Research confirms: Growing Up in New Zealand cohort broadly generalisable to all contemporary New Zealand births

09 September 2014

Growing Up in New Zealand is the first longitudinal child cohort study to broadly generalisable to all contemporary New Zealand births, according to a scientific paper published in the Australian and New Zealand Journal of Public Health.

The study tracks the life course development of 6,853 children born in 2009 and 2010 - about 11% of all New Zealand births during this period. It aims to provide unique information about what family and environmental factors shape children’s early development in the context of contemporary New Zealand. This evidence can be utilised to target interventions at the earliest opportunity to give every child the best start in life.

The generalisability of the recruited cohort is important to ensure the findings from the Growing Up in New Zealand study provide population relevant evidence to policy makers who are creating new strategies and evaluating the reach of existing ones.

Comparing information collected from the Growing Up in New Zealand mothers with Ministry of Health data for all New Zealand births between 2007 and 2010, the paper found that birth characteristics of both groups, including gender, proportion of multiple births, mode of delivery and the age of mothers were generally closely aligned.

"This paper confirms how relevant the data we collect is for our policy makers, and all children growing up in New Zealand today. Growing Up in New Zealand is well placed to deliver findings that can inform policy development that is relevant to the diversity of the contemporary NZ child population," says study director Associate Professor Susan Morton.

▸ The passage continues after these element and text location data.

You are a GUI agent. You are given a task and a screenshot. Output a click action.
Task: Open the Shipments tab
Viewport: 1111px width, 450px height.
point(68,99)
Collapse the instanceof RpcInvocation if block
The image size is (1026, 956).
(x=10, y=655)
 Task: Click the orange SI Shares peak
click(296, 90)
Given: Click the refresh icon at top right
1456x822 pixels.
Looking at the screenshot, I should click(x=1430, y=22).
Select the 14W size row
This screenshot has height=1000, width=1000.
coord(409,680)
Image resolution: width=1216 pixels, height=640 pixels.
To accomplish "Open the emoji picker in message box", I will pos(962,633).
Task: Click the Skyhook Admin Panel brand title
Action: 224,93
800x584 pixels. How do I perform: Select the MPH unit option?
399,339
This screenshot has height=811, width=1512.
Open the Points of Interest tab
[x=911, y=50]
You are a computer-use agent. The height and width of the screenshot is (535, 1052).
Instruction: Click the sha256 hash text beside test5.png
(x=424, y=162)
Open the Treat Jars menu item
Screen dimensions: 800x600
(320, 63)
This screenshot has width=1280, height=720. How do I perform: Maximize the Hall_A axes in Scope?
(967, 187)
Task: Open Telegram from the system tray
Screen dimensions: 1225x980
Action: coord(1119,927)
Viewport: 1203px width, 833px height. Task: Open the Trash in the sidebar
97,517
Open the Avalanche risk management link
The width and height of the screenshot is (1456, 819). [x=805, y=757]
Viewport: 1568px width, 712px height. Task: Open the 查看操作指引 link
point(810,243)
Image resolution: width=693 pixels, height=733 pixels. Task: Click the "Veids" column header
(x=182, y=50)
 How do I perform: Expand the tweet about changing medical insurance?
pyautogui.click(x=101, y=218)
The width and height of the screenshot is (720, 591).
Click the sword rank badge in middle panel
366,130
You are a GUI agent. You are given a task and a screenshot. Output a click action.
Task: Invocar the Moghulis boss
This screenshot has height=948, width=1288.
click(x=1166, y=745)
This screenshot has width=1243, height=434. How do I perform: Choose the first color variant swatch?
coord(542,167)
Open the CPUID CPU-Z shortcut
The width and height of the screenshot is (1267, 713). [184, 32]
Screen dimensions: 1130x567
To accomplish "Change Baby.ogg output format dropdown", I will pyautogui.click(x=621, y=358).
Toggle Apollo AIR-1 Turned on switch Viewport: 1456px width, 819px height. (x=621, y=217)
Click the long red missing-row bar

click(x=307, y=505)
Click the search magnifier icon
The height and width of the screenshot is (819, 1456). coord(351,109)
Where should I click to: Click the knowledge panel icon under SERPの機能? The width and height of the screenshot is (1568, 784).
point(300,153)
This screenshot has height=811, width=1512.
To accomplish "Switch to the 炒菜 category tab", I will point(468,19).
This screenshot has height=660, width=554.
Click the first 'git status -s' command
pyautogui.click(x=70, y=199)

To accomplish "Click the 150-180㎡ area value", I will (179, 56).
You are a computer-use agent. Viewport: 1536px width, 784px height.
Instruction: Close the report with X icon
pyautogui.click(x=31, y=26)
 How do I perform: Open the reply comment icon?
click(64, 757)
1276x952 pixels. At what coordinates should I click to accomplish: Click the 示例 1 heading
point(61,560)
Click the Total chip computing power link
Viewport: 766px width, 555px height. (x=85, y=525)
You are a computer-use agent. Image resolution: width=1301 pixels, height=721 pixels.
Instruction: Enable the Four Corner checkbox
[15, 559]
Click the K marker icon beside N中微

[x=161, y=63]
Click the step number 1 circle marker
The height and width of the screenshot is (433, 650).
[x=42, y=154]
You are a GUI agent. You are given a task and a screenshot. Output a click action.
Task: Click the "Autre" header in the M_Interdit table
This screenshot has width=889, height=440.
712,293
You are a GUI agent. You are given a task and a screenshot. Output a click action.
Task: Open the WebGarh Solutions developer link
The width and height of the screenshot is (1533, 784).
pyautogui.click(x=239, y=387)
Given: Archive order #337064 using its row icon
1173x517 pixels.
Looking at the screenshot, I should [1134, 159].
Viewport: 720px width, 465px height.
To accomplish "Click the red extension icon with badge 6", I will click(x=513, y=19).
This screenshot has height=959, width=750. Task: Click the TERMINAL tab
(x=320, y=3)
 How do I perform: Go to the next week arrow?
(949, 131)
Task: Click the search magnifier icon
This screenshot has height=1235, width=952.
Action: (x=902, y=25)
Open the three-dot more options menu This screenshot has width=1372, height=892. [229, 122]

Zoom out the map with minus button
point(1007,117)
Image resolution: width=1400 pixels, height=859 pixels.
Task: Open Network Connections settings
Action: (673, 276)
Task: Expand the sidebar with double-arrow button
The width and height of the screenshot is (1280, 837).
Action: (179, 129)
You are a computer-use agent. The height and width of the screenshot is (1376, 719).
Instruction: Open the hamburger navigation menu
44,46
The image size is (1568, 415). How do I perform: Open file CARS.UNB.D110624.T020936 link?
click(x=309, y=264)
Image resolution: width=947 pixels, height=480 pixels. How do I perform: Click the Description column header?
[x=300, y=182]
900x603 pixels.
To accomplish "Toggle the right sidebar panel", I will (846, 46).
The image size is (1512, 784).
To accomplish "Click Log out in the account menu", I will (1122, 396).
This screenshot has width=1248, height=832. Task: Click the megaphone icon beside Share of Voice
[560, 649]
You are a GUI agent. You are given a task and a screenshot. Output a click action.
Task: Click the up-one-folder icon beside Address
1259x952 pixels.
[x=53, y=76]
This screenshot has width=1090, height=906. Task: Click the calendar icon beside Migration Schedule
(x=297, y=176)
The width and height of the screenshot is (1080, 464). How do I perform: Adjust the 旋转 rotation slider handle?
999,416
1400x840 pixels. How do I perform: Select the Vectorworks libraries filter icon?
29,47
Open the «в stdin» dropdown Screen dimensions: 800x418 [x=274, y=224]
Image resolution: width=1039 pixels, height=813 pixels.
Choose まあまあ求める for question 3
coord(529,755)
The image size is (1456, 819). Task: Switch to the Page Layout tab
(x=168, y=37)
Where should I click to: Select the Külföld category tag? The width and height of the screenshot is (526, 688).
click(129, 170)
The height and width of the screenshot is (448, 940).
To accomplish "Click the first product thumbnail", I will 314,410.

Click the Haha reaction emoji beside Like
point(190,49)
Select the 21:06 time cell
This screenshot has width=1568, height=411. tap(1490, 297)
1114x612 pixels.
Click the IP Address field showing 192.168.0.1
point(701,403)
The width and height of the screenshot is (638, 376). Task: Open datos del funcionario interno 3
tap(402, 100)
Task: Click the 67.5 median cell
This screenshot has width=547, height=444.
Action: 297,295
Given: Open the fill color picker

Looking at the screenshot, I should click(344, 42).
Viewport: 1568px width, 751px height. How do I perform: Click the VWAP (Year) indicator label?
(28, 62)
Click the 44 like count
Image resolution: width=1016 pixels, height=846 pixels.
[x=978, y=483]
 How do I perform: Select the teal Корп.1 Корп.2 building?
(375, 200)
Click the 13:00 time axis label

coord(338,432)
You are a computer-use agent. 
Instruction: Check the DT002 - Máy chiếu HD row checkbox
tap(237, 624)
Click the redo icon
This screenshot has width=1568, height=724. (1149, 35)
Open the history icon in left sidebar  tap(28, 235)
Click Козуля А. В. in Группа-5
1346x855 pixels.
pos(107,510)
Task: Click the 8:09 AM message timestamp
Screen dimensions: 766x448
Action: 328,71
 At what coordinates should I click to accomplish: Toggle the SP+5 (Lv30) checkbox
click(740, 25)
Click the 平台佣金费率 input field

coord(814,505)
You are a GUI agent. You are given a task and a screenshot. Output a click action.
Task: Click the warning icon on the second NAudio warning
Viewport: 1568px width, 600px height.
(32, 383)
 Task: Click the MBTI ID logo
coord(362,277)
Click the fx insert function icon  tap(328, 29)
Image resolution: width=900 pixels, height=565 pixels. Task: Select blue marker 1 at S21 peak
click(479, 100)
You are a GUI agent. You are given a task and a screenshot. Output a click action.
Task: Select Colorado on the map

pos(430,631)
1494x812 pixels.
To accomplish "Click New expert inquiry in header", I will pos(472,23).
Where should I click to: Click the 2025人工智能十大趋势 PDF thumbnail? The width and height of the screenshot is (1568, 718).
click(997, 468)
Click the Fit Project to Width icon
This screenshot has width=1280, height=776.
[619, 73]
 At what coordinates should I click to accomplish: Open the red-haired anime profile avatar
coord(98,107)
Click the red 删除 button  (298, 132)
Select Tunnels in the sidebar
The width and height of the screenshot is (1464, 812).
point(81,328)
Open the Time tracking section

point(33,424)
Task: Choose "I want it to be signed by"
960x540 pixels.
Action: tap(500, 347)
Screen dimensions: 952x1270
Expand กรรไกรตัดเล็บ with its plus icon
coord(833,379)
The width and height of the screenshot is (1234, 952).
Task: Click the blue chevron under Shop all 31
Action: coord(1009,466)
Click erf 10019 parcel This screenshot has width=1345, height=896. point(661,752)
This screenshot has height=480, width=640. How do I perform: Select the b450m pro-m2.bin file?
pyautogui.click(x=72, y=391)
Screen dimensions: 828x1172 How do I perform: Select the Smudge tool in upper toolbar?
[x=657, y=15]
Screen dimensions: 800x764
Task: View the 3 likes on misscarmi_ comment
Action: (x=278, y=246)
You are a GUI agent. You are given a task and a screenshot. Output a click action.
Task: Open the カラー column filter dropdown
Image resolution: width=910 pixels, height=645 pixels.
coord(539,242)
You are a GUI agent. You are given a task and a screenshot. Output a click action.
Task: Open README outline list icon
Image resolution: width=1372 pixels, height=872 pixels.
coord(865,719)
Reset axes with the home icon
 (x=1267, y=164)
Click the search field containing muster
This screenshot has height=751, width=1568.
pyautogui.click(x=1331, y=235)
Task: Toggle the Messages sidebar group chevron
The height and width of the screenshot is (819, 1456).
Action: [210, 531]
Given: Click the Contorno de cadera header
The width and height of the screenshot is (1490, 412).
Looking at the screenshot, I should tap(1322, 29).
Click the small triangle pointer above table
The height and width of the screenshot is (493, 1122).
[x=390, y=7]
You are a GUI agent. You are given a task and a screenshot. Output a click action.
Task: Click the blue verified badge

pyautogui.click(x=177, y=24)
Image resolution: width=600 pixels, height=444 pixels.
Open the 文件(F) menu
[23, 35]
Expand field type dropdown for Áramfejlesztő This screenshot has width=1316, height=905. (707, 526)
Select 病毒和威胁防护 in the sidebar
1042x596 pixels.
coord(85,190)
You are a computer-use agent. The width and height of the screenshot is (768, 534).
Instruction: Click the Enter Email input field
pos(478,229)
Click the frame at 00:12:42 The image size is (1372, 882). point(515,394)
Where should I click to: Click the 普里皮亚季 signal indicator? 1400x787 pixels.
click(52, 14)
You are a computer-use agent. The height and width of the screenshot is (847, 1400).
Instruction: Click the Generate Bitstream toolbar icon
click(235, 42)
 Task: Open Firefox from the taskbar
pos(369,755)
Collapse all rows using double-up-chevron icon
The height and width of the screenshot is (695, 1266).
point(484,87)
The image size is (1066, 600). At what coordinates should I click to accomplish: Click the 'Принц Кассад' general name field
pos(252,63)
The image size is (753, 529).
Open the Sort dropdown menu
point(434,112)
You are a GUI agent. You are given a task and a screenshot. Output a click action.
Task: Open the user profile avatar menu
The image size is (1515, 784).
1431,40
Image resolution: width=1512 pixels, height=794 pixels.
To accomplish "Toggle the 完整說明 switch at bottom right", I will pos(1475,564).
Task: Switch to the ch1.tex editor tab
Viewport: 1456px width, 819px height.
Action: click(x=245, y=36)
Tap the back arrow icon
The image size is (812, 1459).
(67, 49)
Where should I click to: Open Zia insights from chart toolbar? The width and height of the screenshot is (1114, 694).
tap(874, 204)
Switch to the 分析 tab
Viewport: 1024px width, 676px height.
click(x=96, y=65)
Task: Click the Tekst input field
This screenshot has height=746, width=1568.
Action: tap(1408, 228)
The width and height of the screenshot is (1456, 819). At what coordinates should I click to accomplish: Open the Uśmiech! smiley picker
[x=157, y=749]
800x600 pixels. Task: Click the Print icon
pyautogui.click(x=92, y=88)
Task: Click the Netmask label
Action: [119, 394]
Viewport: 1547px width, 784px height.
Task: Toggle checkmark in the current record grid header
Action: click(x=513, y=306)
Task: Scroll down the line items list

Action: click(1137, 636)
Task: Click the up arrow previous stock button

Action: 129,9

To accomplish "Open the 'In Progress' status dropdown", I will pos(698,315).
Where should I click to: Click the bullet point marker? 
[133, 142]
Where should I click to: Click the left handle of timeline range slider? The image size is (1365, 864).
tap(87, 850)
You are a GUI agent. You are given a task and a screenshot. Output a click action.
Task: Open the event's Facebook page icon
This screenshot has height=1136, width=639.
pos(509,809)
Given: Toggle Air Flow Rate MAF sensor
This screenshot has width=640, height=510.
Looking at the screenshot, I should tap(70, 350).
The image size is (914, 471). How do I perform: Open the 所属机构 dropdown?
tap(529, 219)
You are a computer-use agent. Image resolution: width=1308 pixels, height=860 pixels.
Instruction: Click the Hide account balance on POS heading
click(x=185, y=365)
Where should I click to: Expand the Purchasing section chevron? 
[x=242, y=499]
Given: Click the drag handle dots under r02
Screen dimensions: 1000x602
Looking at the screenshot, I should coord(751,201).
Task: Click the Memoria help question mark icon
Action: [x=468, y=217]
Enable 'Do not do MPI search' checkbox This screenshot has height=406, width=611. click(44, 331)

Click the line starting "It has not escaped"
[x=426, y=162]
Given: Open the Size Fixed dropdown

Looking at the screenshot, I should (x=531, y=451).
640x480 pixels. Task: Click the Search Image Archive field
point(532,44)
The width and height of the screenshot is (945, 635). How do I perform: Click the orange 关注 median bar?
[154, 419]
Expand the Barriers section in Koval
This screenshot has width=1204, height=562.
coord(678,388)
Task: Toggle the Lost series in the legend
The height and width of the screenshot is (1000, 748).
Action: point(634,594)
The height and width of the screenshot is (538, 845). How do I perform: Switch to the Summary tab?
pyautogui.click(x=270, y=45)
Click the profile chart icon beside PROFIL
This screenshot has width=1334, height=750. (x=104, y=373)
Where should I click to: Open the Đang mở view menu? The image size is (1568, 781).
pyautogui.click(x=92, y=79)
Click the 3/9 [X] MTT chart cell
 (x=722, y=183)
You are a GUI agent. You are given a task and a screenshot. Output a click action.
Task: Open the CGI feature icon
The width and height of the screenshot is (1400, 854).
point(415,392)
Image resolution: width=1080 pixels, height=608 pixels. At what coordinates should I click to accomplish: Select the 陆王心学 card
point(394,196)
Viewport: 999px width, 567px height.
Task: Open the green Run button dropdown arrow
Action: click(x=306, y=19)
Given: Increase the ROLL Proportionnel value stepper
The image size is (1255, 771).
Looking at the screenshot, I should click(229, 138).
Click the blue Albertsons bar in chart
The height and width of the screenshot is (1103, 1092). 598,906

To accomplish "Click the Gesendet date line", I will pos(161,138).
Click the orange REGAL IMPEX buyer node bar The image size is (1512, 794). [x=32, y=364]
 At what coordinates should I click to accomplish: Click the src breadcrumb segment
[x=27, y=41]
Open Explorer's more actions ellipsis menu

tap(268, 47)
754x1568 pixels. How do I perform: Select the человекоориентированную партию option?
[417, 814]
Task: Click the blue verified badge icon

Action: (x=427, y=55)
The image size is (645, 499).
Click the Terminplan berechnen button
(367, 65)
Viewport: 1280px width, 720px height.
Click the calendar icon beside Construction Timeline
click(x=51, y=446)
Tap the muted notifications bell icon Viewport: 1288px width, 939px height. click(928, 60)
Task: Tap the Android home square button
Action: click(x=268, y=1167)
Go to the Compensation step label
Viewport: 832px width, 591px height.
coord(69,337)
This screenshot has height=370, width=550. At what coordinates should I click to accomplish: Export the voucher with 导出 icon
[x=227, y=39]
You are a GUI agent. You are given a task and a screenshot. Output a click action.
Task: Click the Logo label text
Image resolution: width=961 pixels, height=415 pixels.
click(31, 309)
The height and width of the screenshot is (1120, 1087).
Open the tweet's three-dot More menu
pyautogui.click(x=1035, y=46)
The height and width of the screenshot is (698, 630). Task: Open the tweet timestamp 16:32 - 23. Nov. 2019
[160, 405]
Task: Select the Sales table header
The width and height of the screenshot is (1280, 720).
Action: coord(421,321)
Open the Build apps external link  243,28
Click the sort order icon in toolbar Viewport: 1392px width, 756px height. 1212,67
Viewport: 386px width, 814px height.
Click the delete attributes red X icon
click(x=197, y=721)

As no register of all pregnant New Zealand women was available from which to recruit to the study, mothers were approached through multiple methods in a geographically defined area. Eligible pregnant women in the three Auckland, Counties Manukau and Waikato District Health Board regions were invited to enrol their as yet unborn infants using the help of health professionals, information in multiple public areas and widespread advertising in the media.

"The potential scientific cost of a geographical approach is that the generalisability to the population of interest, meaning all current New Zealand births might be limited," explains Dr Morton. "Therefore we made considerable efforts to track recruitment of mothers into the study to ensure that they best reflected the ethnic and socio-economic diversity of children born throughout New Zealand rather than just in the three recruitment DHB areas."

A record of the most recent NZ births available at the time of recruitment (years 2003-2007) was used as a reference population to measure the success of the recruitment strategies throughout the twelve month recruitment period.

"This paper demonstrates that these recruitment strategies were successful, and that - as planned - the information from the Growing Up in New Zealand cohort is able to address the issues that challenge the health and wellbeing of  our diverse New Zealand children."

 

The results in detail

The paper found that the proportions of the cohort that were a singleton versus  a multiple birth and the gender balance were not statistically significantly different from the national birth data.

For both the Growing Up cohort and the national data  the median maternal age at delivery was 31 years with 28% of mothers living in households in the most deprived quintile of areas.

The mode of delivery of the children was also closely aligned in both groups, showing small differences only in 2009 when slightly more New Zealand children were delivered by caesarean section or other assisted birth.

The research found that there were slightly less children with low birth weight or born preterm in the cohort compared to all New Zealand births at that time. This may reasonably  be explained by the requirement that infants needed to survive to at least 6 weeks of age to become part of the cohort. Neonatal mortality is highest in low birth weight and premature infants.

The cohort was also more ethnically diverse than all national births. The mode and timing of data collection is likely to have contributed to these differences with the Growing Up in New Zealand information about expected ethnicity of children collected from parents before the child’s birth, and the national data collated several weeks after the children were born. As ethnic diversity in New Zealand is increasing, having a slightly more ethnically diverse group of children from recruitment will provide some protection to the cohort’s ability to continue to inform cross-sectoral policy in a population-relevant manner beyond the children’s early years.